■ What you will do
Repeat every line of the listing below word for word, leaving nothing out.

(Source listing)
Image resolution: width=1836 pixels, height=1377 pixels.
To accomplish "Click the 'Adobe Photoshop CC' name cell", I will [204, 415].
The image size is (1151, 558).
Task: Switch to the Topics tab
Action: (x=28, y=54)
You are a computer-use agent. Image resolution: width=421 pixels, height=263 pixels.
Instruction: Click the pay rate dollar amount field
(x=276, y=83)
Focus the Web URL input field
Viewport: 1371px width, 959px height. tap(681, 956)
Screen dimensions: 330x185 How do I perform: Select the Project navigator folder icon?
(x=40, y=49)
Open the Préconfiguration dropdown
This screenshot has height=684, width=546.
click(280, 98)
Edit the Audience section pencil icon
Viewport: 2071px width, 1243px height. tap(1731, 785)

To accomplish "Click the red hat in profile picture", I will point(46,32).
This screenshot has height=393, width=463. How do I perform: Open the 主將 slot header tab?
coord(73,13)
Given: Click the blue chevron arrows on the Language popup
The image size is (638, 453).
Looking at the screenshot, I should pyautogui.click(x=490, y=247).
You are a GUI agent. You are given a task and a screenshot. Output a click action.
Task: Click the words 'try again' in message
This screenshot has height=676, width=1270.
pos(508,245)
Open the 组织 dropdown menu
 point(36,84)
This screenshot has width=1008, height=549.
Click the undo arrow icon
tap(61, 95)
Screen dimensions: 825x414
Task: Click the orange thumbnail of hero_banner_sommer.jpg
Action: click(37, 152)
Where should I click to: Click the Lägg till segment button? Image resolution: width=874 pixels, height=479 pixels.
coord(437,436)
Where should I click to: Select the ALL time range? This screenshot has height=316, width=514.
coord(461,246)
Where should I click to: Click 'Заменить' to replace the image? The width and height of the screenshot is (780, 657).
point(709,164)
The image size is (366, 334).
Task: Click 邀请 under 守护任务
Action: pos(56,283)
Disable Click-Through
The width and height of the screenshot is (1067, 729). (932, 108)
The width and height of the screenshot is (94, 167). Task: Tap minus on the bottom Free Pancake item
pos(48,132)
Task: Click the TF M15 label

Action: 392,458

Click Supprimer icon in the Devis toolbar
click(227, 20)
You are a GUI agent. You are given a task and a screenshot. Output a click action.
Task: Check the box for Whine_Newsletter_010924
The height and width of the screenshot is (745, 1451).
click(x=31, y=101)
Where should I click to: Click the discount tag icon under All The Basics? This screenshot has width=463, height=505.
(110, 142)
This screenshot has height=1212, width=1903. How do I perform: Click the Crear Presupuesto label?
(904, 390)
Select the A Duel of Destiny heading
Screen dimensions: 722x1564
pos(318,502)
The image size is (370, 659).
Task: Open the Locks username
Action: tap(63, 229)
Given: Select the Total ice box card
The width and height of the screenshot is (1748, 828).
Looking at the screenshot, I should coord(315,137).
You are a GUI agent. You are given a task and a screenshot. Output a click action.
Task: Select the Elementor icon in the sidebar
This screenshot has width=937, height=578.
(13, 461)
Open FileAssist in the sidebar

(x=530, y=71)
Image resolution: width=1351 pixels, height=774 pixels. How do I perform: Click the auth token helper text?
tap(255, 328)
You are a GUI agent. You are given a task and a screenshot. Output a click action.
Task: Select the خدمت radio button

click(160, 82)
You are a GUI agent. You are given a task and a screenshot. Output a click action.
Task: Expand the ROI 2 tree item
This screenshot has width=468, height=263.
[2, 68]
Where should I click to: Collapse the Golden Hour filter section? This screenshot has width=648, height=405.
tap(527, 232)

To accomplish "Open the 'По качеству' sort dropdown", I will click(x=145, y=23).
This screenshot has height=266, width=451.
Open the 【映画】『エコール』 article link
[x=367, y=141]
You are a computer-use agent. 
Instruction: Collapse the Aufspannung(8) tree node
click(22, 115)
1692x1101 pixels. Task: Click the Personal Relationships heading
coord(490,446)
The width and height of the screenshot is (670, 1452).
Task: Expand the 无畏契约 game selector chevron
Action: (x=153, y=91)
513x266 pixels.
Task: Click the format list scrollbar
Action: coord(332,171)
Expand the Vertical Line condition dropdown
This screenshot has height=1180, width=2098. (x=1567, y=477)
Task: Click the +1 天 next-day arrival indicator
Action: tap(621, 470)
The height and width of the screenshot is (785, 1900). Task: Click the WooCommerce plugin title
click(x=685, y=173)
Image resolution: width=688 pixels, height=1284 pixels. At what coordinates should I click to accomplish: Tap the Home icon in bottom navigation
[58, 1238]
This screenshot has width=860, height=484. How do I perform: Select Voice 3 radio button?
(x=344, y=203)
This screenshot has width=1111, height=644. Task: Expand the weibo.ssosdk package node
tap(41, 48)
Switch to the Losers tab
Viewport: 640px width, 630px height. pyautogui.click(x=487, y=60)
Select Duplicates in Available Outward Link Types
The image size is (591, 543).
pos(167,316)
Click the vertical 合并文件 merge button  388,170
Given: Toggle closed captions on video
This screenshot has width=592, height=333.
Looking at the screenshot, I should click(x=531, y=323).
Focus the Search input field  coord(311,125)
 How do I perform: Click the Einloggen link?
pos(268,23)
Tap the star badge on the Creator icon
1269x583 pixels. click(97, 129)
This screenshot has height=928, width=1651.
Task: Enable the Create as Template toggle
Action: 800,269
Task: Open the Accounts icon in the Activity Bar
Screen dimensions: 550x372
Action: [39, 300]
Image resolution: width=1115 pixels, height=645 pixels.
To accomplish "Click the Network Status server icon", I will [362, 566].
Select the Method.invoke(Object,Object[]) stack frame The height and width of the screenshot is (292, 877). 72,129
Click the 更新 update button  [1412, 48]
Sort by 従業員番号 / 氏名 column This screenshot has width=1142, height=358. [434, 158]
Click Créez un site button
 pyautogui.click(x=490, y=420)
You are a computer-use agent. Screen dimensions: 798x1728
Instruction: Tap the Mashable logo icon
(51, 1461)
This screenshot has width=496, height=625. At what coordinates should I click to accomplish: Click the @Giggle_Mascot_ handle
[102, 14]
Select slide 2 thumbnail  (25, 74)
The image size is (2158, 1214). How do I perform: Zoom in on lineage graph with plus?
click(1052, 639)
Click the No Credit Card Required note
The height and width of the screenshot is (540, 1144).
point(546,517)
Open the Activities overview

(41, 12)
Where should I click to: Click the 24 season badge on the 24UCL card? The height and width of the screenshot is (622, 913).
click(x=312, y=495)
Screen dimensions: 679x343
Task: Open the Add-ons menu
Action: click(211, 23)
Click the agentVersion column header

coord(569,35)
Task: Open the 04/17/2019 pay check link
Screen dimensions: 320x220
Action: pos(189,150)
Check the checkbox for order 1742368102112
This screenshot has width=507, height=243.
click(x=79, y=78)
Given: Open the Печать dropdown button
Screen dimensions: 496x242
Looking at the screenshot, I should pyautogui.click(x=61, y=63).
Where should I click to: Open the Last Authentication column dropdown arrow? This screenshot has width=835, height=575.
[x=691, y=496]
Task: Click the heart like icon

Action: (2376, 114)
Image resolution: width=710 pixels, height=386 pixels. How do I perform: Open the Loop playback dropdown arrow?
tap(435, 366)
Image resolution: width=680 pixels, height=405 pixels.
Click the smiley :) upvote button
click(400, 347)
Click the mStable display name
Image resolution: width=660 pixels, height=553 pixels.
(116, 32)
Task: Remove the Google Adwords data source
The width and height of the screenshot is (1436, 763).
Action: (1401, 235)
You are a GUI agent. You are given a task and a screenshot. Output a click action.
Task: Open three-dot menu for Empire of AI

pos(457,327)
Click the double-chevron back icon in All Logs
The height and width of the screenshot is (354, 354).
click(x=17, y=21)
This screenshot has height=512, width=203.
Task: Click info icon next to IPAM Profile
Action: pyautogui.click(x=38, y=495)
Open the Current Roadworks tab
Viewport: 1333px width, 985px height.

■ The reply
Image resolution: width=1836 pixels, height=1377 pixels.
To accomplish "Click the 'Adobe Photoshop CC' name cell", I will [204, 415].
The image size is (1151, 558).
Task: Switch to the Topics tab
Action: (x=28, y=54)
You are a computer-use agent. Image resolution: width=421 pixels, height=263 pixels.
Instruction: Click the pay rate dollar amount field
(x=276, y=83)
Focus the Web URL input field
Viewport: 1371px width, 959px height. tap(681, 956)
Screen dimensions: 330x185 How do I perform: Select the Project navigator folder icon?
(x=40, y=49)
Open the Préconfiguration dropdown
This screenshot has height=684, width=546.
click(280, 98)
Edit the Audience section pencil icon
Viewport: 2071px width, 1243px height. tap(1731, 785)

To accomplish "Click the red hat in profile picture", I will point(46,32).
This screenshot has height=393, width=463. How do I perform: Open the 主將 slot header tab?
coord(73,13)
Given: Click the blue chevron arrows on the Language popup
The image size is (638, 453).
Looking at the screenshot, I should pyautogui.click(x=490, y=247).
You are a GUI agent. You are given a task and a screenshot. Output a click action.
Task: Click the words 'try again' in message
This screenshot has height=676, width=1270.
pos(508,245)
Open the 组织 dropdown menu
 point(36,84)
This screenshot has width=1008, height=549.
Click the undo arrow icon
tap(61, 95)
Screen dimensions: 825x414
Task: Click the orange thumbnail of hero_banner_sommer.jpg
Action: click(37, 152)
Where should I click to: Click the Lägg till segment button? Image resolution: width=874 pixels, height=479 pixels.
coord(437,436)
Where should I click to: Select the ALL time range? This screenshot has height=316, width=514.
coord(461,246)
Where should I click to: Click 'Заменить' to replace the image? The width and height of the screenshot is (780, 657).
point(709,164)
The image size is (366, 334).
Task: Click 邀请 under 守护任务
Action: pos(56,283)
Disable Click-Through
The width and height of the screenshot is (1067, 729). (932, 108)
The width and height of the screenshot is (94, 167). Task: Tap minus on the bottom Free Pancake item
pos(48,132)
Task: Click the TF M15 label

Action: 392,458

Click Supprimer icon in the Devis toolbar
click(227, 20)
You are a GUI agent. You are given a task and a screenshot. Output a click action.
Task: Check the box for Whine_Newsletter_010924
The height and width of the screenshot is (745, 1451).
click(x=31, y=101)
Where should I click to: Click the discount tag icon under All The Basics? This screenshot has width=463, height=505.
(110, 142)
This screenshot has height=1212, width=1903. How do I perform: Click the Crear Presupuesto label?
(904, 390)
Select the A Duel of Destiny heading
Screen dimensions: 722x1564
pos(318,502)
The image size is (370, 659).
Task: Open the Locks username
Action: tap(63, 229)
Given: Select the Total ice box card
The width and height of the screenshot is (1748, 828).
Looking at the screenshot, I should coord(315,137).
You are a GUI agent. You are given a task and a screenshot. Output a click action.
Task: Select the Elementor icon in the sidebar
This screenshot has width=937, height=578.
(13, 461)
Open FileAssist in the sidebar

(x=530, y=71)
Image resolution: width=1351 pixels, height=774 pixels. How do I perform: Click the auth token helper text?
tap(255, 328)
You are a GUI agent. You are given a task and a screenshot. Output a click action.
Task: Select the خدمت radio button

click(160, 82)
You are a GUI agent. You are given a task and a screenshot. Output a click action.
Task: Expand the ROI 2 tree item
This screenshot has width=468, height=263.
[2, 68]
Where should I click to: Collapse the Golden Hour filter section? This screenshot has width=648, height=405.
tap(527, 232)

To accomplish "Open the 'По качеству' sort dropdown", I will click(x=145, y=23).
This screenshot has height=266, width=451.
Open the 【映画】『エコール』 article link
[x=367, y=141]
You are a computer-use agent. 
Instruction: Collapse the Aufspannung(8) tree node
click(22, 115)
1692x1101 pixels. Task: Click the Personal Relationships heading
coord(490,446)
The width and height of the screenshot is (670, 1452).
Task: Expand the 无畏契约 game selector chevron
Action: (x=153, y=91)
513x266 pixels.
Task: Click the format list scrollbar
Action: coord(332,171)
Expand the Vertical Line condition dropdown
This screenshot has height=1180, width=2098. (x=1567, y=477)
Task: Click the +1 天 next-day arrival indicator
Action: tap(621, 470)
The height and width of the screenshot is (785, 1900). Task: Click the WooCommerce plugin title
click(x=685, y=173)
Image resolution: width=688 pixels, height=1284 pixels. At what coordinates should I click to accomplish: Tap the Home icon in bottom navigation
[58, 1238]
This screenshot has width=860, height=484. How do I perform: Select Voice 3 radio button?
(x=344, y=203)
This screenshot has width=1111, height=644. Task: Expand the weibo.ssosdk package node
tap(41, 48)
Switch to the Losers tab
Viewport: 640px width, 630px height. pyautogui.click(x=487, y=60)
Select Duplicates in Available Outward Link Types
The image size is (591, 543).
pos(167,316)
Click the vertical 合并文件 merge button  388,170
Given: Toggle closed captions on video
This screenshot has width=592, height=333.
Looking at the screenshot, I should click(x=531, y=323).
Focus the Search input field  coord(311,125)
 How do I perform: Click the Einloggen link?
pos(268,23)
Tap the star badge on the Creator icon
1269x583 pixels. click(97, 129)
This screenshot has height=928, width=1651.
Task: Enable the Create as Template toggle
Action: 800,269
Task: Open the Accounts icon in the Activity Bar
Screen dimensions: 550x372
Action: [39, 300]
Image resolution: width=1115 pixels, height=645 pixels.
To accomplish "Click the Network Status server icon", I will [362, 566].
Select the Method.invoke(Object,Object[]) stack frame The height and width of the screenshot is (292, 877). 72,129
Click the 更新 update button  [1412, 48]
Sort by 従業員番号 / 氏名 column This screenshot has width=1142, height=358. [434, 158]
Click Créez un site button
 pyautogui.click(x=490, y=420)
You are a computer-use agent. Screen dimensions: 798x1728
Instruction: Tap the Mashable logo icon
(51, 1461)
This screenshot has width=496, height=625. At what coordinates should I click to accomplish: Click the @Giggle_Mascot_ handle
[102, 14]
Select slide 2 thumbnail  (25, 74)
The image size is (2158, 1214). How do I perform: Zoom in on lineage graph with plus?
click(1052, 639)
Click the No Credit Card Required note
The height and width of the screenshot is (540, 1144).
point(546,517)
Open the Activities overview

(41, 12)
Where should I click to: Click the 24 season badge on the 24UCL card? The height and width of the screenshot is (622, 913).
click(x=312, y=495)
Screen dimensions: 679x343
Task: Open the Add-ons menu
Action: click(211, 23)
Click the agentVersion column header

coord(569,35)
Task: Open the 04/17/2019 pay check link
Screen dimensions: 320x220
Action: pos(189,150)
Check the checkbox for order 1742368102112
This screenshot has width=507, height=243.
click(x=79, y=78)
Given: Open the Печать dropdown button
Screen dimensions: 496x242
Looking at the screenshot, I should pyautogui.click(x=61, y=63).
Where should I click to: Open the Last Authentication column dropdown arrow? This screenshot has width=835, height=575.
[x=691, y=496]
Task: Click the heart like icon

Action: (2376, 114)
Image resolution: width=710 pixels, height=386 pixels. How do I perform: Open the Loop playback dropdown arrow?
tap(435, 366)
Image resolution: width=680 pixels, height=405 pixels.
Click the smiley :) upvote button
click(400, 347)
Click the mStable display name
Image resolution: width=660 pixels, height=553 pixels.
(116, 32)
Task: Remove the Google Adwords data source
The width and height of the screenshot is (1436, 763).
Action: (1401, 235)
You are a GUI agent. You are given a task and a screenshot. Output a click action.
Task: Open three-dot menu for Empire of AI

pos(457,327)
Click the double-chevron back icon in All Logs
The height and width of the screenshot is (354, 354).
click(x=17, y=21)
This screenshot has height=512, width=203.
Task: Click info icon next to IPAM Profile
Action: pyautogui.click(x=38, y=495)
Open the Current Roadworks tab
Viewport: 1333px width, 985px height.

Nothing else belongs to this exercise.